The only flaw in this whole exercise derives from Portland being perfect bound, which messed up a few of the photos that Doyle ran full across, full bleed. I asked him is this might the one time he wished his magazine were saddle-stitched. “Sigh. Yup.”
Let’s end with a medley, which feels appropriate, a medley of prose highlights. First, Connor Doe:
At one point during our rehearsal, my son, who was pretty new to being a son then, kept perfect time while banging the stick on the floor and grinning jubilantly. I’m not kidding. It didn’t last for more than a few beats, and probably it was a complete accident, but it was absolutely perfect. Maybe the best thing about being a dad is that perfect time is always possible.
By my count, some 68 percent of our native rivernames are three-syllable words. Most of the others are four-beat words. Walla Walla, Tualatin, Skomakawa, and Metolius survived the pioneers’ naming of things. The newcomers selected, from the home folks, the most melodious phonemes they heard for this new-to-them place. They adoped rollicking names for lively rivers, so different from the flat Platte and the languid Snake along the Oregon Trail. Imagine their relief, their joy. Even Methodists could hear the three-note riff here that goes bu-DEE-bu.
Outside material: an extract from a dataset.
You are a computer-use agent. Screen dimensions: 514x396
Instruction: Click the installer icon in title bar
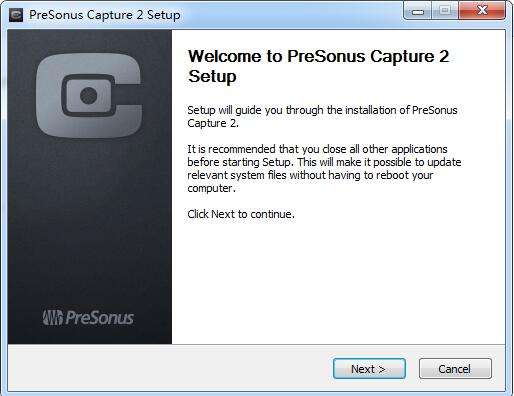[x=16, y=15]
Sound rings off forever. There is no reconciliation point, even when it moves past our ability to hear. It’s out there somewhere still, echoing. It’s something to believe in, to know, even though it can’t be touched or seen. Like faith. Music plays itself in how it’s felt, in how the notes reverberate through the tiny bones in our ears, yes, but also throughout all the rest of us, a secular love rooted in the infinity of belief.
And, finally, Pico Iyer:
Once, high up in the nosebleed seats of Osaka Castle Hall in Japan, I closed my eyes and heard Eric Clapton take off on long silvery riffs on his guitar. He stood alone, completely motionless at the back of the state. His head lifted up, his eyes clearly shut. The music was playing him, more than the other way round. In fact it seemed to be streaming through him—he and his instrument just vessels—and enveloping us all in something beyond the reach of explanations. I didn’t have the words for it—I was embarrassed to hear myself saying it—but I didn’t care what his religion was or wasn’t (or mine, either): this was what the world sounded like when it was unbroken.